• [Raw records]
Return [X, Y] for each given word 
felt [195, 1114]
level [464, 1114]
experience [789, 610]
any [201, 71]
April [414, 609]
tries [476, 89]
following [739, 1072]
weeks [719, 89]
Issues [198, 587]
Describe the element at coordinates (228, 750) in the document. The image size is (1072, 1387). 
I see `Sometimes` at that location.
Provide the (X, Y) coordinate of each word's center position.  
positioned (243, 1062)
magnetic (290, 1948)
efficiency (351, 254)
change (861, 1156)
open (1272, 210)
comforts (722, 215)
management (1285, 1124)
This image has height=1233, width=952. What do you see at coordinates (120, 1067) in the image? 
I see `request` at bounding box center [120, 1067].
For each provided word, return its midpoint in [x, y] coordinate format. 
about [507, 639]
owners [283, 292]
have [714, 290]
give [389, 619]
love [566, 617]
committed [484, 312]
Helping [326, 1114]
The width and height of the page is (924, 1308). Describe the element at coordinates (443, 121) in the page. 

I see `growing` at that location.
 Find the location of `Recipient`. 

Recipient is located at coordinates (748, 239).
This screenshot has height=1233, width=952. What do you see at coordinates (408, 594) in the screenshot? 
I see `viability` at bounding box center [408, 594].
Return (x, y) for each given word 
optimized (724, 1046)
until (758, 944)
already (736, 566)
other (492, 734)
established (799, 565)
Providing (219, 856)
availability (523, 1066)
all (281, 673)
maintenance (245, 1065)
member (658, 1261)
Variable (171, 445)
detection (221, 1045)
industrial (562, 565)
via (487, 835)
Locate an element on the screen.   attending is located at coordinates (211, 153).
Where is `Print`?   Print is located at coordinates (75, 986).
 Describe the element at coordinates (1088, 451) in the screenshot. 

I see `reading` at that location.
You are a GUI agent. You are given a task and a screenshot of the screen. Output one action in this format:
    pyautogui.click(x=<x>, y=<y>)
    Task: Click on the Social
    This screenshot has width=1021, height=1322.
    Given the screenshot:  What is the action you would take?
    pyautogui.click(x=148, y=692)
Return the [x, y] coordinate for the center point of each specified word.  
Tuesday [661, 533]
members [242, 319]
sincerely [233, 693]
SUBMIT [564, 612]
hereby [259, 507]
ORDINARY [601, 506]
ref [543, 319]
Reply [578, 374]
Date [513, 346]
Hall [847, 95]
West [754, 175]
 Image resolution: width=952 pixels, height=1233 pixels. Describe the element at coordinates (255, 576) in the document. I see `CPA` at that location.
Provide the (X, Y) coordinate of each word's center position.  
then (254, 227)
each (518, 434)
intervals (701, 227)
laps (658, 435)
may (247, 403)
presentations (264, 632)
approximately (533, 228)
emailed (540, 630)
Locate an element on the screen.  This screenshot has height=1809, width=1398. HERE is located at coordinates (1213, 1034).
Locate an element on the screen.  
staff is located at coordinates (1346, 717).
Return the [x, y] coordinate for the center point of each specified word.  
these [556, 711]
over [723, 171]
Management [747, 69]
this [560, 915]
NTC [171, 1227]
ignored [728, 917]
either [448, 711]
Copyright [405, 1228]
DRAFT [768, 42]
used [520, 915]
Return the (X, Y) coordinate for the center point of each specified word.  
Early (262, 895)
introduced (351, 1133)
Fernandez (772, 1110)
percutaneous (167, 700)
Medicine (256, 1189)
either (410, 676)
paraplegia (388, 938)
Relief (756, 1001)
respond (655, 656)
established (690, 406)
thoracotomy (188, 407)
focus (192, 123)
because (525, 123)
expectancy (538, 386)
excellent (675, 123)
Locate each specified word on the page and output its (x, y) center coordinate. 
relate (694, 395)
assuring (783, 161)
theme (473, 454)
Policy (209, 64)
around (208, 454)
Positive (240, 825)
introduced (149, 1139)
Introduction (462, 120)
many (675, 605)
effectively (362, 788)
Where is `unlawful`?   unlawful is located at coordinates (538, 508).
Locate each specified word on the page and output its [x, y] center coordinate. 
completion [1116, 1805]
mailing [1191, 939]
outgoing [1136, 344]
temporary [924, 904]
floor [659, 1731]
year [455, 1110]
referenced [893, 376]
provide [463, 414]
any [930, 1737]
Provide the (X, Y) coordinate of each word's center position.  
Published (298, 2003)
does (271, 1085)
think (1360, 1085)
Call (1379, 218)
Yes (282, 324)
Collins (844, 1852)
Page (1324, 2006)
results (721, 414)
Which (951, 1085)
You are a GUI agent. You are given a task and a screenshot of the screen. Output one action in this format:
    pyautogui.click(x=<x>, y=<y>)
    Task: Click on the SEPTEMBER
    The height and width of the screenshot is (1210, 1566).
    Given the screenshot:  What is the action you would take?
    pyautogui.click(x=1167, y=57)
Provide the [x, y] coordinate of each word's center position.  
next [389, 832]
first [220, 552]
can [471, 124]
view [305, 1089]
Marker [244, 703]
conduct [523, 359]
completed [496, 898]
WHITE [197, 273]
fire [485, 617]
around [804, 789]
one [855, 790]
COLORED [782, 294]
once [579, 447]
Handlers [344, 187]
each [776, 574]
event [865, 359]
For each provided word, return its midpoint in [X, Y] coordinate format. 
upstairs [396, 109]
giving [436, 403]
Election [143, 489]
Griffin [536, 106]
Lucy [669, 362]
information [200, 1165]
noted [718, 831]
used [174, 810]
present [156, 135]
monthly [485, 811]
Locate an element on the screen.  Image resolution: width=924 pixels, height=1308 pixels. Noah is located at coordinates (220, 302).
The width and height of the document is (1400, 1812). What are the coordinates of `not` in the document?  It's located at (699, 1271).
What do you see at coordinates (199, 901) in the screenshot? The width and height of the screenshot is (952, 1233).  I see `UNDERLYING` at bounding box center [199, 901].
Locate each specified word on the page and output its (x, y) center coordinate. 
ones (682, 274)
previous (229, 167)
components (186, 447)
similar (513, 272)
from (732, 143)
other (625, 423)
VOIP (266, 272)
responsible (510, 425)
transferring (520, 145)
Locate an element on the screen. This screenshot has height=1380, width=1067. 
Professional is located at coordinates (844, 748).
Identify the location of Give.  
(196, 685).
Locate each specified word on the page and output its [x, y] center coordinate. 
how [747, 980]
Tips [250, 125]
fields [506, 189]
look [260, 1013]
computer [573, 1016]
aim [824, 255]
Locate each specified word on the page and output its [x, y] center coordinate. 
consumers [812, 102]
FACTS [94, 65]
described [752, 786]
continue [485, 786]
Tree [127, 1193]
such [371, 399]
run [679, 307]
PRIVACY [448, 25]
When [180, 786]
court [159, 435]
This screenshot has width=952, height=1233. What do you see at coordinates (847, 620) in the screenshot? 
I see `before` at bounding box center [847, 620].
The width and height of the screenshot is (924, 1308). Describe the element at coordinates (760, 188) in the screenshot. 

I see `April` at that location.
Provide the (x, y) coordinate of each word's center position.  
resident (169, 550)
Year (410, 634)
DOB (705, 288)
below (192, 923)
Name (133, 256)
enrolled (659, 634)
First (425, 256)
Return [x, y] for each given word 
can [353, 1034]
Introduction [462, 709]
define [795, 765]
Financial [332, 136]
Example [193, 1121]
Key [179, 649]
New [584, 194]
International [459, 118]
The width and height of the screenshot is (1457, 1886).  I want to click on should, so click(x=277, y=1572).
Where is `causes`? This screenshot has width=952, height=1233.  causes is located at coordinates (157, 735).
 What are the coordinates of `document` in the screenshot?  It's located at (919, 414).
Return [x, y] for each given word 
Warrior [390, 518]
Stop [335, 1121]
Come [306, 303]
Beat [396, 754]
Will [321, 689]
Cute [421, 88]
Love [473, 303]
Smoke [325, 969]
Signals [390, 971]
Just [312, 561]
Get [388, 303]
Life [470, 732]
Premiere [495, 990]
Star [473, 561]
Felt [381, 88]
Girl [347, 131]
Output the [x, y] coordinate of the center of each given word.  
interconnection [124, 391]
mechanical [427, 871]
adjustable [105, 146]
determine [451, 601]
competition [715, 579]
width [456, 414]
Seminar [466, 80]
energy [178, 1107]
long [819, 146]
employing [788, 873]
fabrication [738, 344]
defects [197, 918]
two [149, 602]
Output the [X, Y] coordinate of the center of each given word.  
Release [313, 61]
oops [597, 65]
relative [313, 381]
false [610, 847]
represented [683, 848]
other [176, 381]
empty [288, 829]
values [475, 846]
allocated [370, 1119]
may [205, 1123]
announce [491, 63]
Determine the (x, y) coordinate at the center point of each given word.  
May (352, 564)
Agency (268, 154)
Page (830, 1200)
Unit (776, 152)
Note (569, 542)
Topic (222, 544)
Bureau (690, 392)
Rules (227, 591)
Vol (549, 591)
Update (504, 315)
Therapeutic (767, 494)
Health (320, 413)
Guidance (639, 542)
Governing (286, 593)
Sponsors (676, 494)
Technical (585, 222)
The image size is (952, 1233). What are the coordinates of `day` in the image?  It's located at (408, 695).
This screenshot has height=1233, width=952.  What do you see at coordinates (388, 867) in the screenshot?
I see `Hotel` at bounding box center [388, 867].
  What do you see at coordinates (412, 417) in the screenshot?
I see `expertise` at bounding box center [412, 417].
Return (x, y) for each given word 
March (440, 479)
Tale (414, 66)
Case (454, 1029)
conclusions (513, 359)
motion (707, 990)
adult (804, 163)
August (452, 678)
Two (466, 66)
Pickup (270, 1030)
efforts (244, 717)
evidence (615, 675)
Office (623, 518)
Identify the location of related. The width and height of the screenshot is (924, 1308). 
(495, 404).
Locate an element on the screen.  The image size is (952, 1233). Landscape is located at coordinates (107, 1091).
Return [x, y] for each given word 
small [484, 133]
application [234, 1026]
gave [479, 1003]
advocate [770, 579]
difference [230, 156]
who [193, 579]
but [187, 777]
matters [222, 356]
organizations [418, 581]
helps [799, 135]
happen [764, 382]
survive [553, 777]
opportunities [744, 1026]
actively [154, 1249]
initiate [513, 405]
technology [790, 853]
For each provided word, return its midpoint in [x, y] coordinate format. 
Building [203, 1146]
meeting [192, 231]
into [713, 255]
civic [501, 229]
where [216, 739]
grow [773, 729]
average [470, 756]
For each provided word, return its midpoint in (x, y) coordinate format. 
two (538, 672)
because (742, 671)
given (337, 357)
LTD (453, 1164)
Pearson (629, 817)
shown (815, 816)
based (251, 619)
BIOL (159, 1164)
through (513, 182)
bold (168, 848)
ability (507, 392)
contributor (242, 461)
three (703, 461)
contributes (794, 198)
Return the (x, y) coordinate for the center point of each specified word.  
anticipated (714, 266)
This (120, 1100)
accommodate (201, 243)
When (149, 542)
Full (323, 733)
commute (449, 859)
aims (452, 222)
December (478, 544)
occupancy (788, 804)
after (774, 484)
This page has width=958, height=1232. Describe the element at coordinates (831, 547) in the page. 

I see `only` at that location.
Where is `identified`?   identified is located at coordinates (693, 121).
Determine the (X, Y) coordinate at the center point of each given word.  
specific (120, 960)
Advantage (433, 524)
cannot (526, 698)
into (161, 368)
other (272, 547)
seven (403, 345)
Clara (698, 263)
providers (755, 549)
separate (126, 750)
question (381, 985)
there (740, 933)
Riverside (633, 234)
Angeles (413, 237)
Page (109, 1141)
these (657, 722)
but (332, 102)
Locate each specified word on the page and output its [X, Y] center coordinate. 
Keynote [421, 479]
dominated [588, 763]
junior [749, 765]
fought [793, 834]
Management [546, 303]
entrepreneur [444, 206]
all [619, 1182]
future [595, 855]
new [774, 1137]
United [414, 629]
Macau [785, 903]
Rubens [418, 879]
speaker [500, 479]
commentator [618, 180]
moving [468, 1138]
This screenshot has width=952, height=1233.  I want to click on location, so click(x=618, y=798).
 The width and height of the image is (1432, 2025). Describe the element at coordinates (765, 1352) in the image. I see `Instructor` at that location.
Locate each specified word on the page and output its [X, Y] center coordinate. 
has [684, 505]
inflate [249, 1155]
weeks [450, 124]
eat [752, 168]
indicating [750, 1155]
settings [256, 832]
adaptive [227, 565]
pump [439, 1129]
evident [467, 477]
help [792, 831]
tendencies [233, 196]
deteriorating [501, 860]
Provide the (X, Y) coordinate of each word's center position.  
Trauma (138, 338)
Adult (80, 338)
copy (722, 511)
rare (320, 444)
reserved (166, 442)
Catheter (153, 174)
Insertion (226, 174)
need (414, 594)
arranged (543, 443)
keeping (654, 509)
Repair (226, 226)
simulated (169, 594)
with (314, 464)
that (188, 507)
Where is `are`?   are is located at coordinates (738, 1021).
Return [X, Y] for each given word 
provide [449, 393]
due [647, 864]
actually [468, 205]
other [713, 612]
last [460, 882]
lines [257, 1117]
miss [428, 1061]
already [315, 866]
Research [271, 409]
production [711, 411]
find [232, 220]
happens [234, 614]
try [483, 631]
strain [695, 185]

• [Problem details] Reproduce the records above exactly, everything from the line containing "Example [193, 1121]" down to the line containing "Beat [396, 754]", with both of those lines included.

• [Written answer]
Example [193, 1121]
Key [179, 649]
New [584, 194]
International [459, 118]
The width and height of the screenshot is (1457, 1886).  I want to click on should, so click(x=277, y=1572).
Where is `causes`? This screenshot has width=952, height=1233.  causes is located at coordinates (157, 735).
 What are the coordinates of `document` in the screenshot?  It's located at (919, 414).
Return [x, y] for each given word 
Warrior [390, 518]
Stop [335, 1121]
Come [306, 303]
Beat [396, 754]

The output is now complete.